Beyond Booleans - Creating the perfect social listening query

Contents

Boolean queries have long been the trusted tool for social listening practitioners. However, with the explosion of social media, brands now encounter an overwhelming number of mentions of your brand. As a result, relying on creative Boolean creation to find brand mentions and effectively segment data is no longer enough.

In this blog, we provide an exploration of the intricacies of writing a good query for social listening. Moreover, we discuss the cutting-edge solution that represents the next generation answer to this prevalent industry issue. Join us on this journey to stay ahead of the curve and revolutionize your social listening strategies!

Next-generation social listening 

This is part of our look at how Talkwalker is advancing social listening with the power of Generative AI. To learn more, check out our teaser below, or visit the Next Generation Social Listening hub.

What is a social listening query?

Social listening is a powerful tool that gathers data from a diverse range of social media platforms, blogs, forums, news sites, and beyond. With this wealth of information, brands can delve into conversations about themselves, their competitors, and their industry by employing targeted queries.

While it may be easier for unique brands like Airbnb to track conversations directly related to their name, other brands face a more challenging task. A brand name such as Orange can get lost in conversations around colors or fruit. Queries around Apple, Mars, Pampers, Amazon, etc, also have the potential to pull in irrelevant mentions, making it crucial for brands to fine-tune their searches using Boolean queries.

By leveraging social listening tools, brands can gain invaluable insights and make informed decisions based on real-time data, ultimately driving their success in the dynamic digital landscape.

What are the 3 Boolean Operators?

The 3 main Booleans you can use to add more precision when building your query are:

AND

AND helps you find 2 keywords with the same mention. To find Mars chocolates, you could use:

Mars AND chocolate

OR

OR helps you incorporate synonyms into your query, if you’re not sure how consumers might discuss your product.

Mars AND (Chocolate OR candy OR sweets)

NOT

NOT allows you to exclude irrelevant topics from your conversation

Mars NOT planet

Discover how Boolean search operators are a piece of cake.

The challenge of monitoring large brands

Maintaining control of brand reputation becomes even more intricate when dealing with larger brands. The task at hand involves not only crafting precise queries to filter out irrelevant mentions but also establishing queries that monitor various facets of the brand, particularly for all-purpose businesses like Amazon.

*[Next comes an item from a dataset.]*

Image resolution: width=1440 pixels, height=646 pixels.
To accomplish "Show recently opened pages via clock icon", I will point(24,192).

Consider Amazon, a juggernaut spanning multiple product lines and services. To effectively monitor mentions of Amazon, we must strike a delicate balance between specificity and inclusivity when constructing the Boolean search queries.

Firstly, we must exclude any references to the Amazon Rainforest or Amazon River, which could potentially distort our results.

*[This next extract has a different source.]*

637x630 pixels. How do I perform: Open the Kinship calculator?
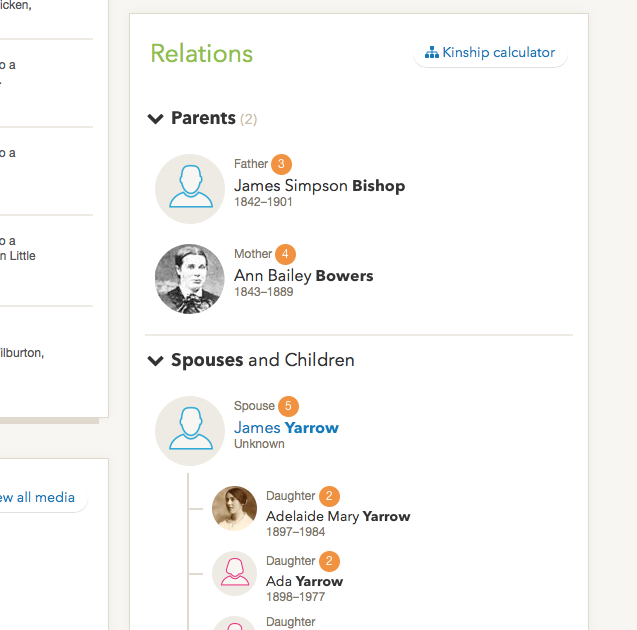490,53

A basic Amazon query example, demonstrating how hard it is to write the perfect Boolean query.This example query shows the challenge a brand like Amazon could face. Already, this could generate false positives for mentions of Prime rib or  the Prime drink. And miss false negatives, such as jungle toy mentions from the Amazon Marketplace.

Simultaneously, we need to segment Amazon's business into distinct categories such as shopping, streaming, delivery, and web services, each with its own unique lexicon and intricacies.

Herein lies the challenge: each segment of Amazon's vast enterprise necessitates a distinct set of keywords to incorporate into the Boolean search. For instance, when monitoring Amazon's shopping segment, it is imperative to include terms like 'buy,' 'price,' 'order,' and 'delivery.' Conversely, monitoring Amazon's streaming segment requires the inclusion of terms like 'watch,' 'stream,' 'episode,' and 'series.'

By skillfully managing these complexities and crafting well-defined Boolean queries, we can steer brand monitoring efforts to safeguard and enhance Amazon's online presence across the multitude of industries it dominates. We dive more into the challenges of segmenting social listening data here.

The problem with social listening Booleans

Creating and managing Booleans that accurately capture the nuances of diverse segments is a crucial and demanding task. It can be time-consuming. .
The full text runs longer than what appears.